Нет, самым младшим среди сыновей моего деда был Яша. И, как говорила моя мама, самым похожим на человека. Вот он стоит – молодой и красивый. Может быть, пришедший со свиданья со своей «шиксой», как называли в семье его русскую девушку. Он собирался жениться не ней, пусть родичи и называли ее «шиксой». Мне запомнилось большое родимое пятно на его щеке. А, может, это просто память играет со мной. Он тоже работал в каком-то магазине. Но, кажется мне, он мог бы еще учиться и найти более интересное место в жизни. Но пришла повестка из военкомата. И бравого Яшу забрили в пограничные войска. И надо же так случиться, что служить ему довелось на финской границе. А тут началась война с Финляндией. Какое-то время письма от Яши приходили регулярно. Ему отправляли посылки. Пока последняя из них не вернулась обратно. Я помню, что от бабушки Златы это скрывали. И помню этот фанерный ящичек, на дне которого лежали сухари, тронутые плесенью, и кисет с махоркой. А потом пришло письмо от командира части, в котором рассказывалось, как геройски погиб наш Яша.

Ну вот, я и дошел до тетки Рейзл на семейном портрете. Суровая была тетка. Это видно по ее красивому, но раньше времени отцветшему лицу, на котором застыло выражение постоянного презрения ко всем, кто жил не по ею утвержденным правилам. Не любила она мою маму, считала ее чужой в семье. Книги, театры, опера – все это не входило в круг признаваемых теткой Рейзл ценностей. Всю жизнь проработала она кассиром, и вереницы прошедших перед ее окошком лиц не внушили ей уважения к человеческому роду. Это свое брезгливое отношение она переносила и на близких. И баба Злата, и тетка Фрима терпеливо переносили ее власть, считали ее главой их женской семьи.

Суровой женщиной была моя тетка Рейзл.

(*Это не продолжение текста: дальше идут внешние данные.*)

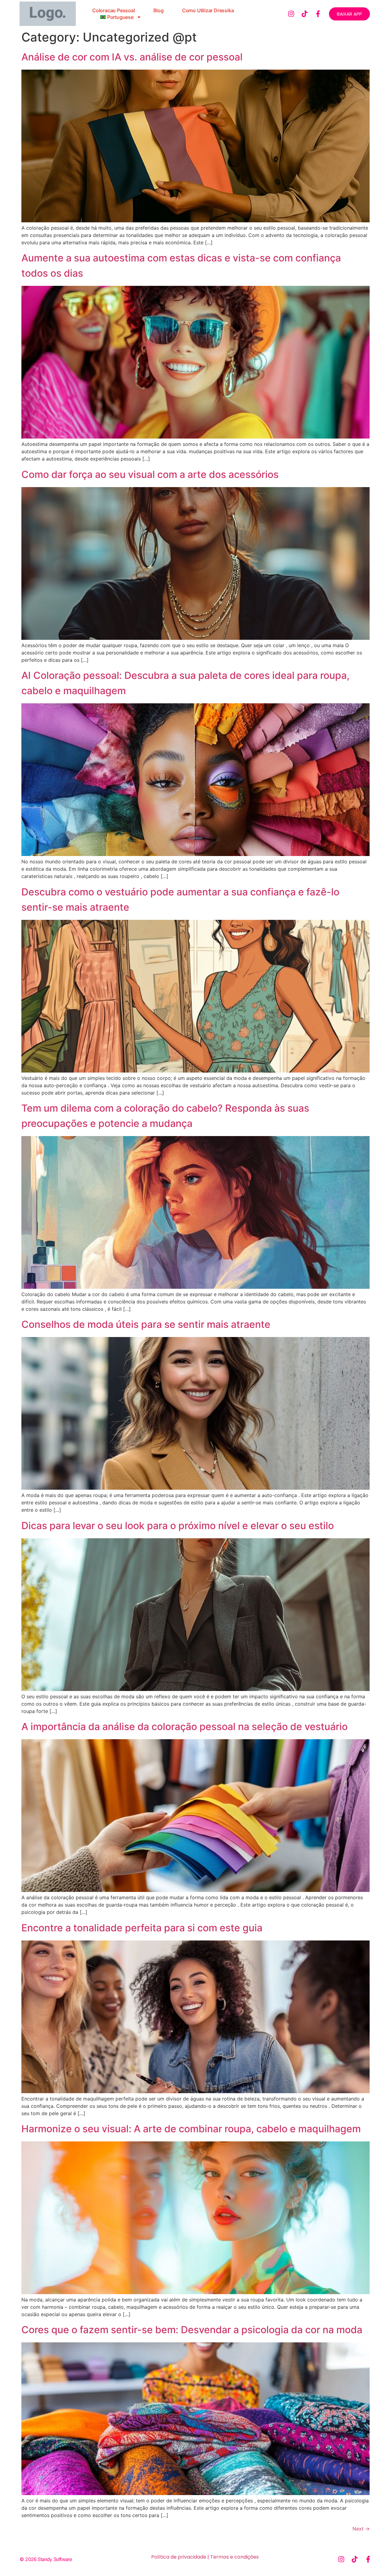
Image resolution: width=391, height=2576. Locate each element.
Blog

Это она вышла во двор, когда плотник Паршин явился к нам с топором выяснять отношения. В то утро мама приехала из Москвы с вестью о том, что назначен день суда по поводу нашей квартиры, и что Паршина вызывают туда.

– Дора! – кричал плотник пьяным голосом. – Выходи! Я те косточки пересчитаю! Ишь чего надумала! Из дома меня выгнать! Да я таких как ты!..

Он стучал топором по ступенькам крыльца, ломился в закрытую на ключ дверь.

– Ратуйте! – потеряв от страха голос, сипела баба Злата. – Погром!

Мама дрожала в углу. Одна тетка Роза храбро отвечала плотнику:

– Гей дрерд! Пошел вон, босяцкая морда! Или кипятку захотел!

Она, и правда, схватила с керосинки кастрюлю с кипятком и велела мне открыть дверь.

– Не смей! – останавливала меня мама, но Роза уже вышла на крыльцо.

– Иди, проспись, пьяный дурень! А то в сей момент глаза ошпарю! Тюрьма по тебе плачет!

– Нечего было из Москвы драпать! – все еще выступал плотник. – А теперь понаехали на готовенькое! Судиться вздумали!..

Но он уже не орал. Тем более, что на крик вышел сосед Жолнин, который недавно застрелил парня, воровавшего яблоки у него в саду.

– Что за хамишуцер? – спросил он грозно.

Понаехали на мою голову! – пожаловался Паршин. – Из жилья гонят! Меня, инвалида войны!

– Где ж ты воевал? – ехидно спросила моя тетка.

– На трудовом фронте! Не в Ташкенте же!

– Вот на суде это и скажешь! – посоветовал Жолнин. – А пока дай людям покоя!

Так мы и жили. Мама с Мишей у московских сестер, а я у кунцевской родни. И вот, наконец, настал день суда. Мама, конечно, меня с собой не взяла – «нечего тебе там делать! Учиться надо!». Приехала вечером, счастливая и испуганная. Суд постановил вернуть квартиру нам. «Что теперь Паршин со мной сделает! Не дай бог, узнает, что я адвокату платила! Убьет!».

И, правда, Паршин назавтра пришел под бабушкины окна.

– Дора! – кричал он. – Выходи! Расскажи, сколько ты судье уплатила!

Мама, затаив дыхание, дрожала у закрытой на ключ двери.

– Дора! – не унимался плотник. – Выходи, не трону!.. Просто скажи, сколько судье уплатила!

Все-таки он ушел. Тетка Рейзл сказала, что надо позвать участкового, пусть он выселяет Паршина.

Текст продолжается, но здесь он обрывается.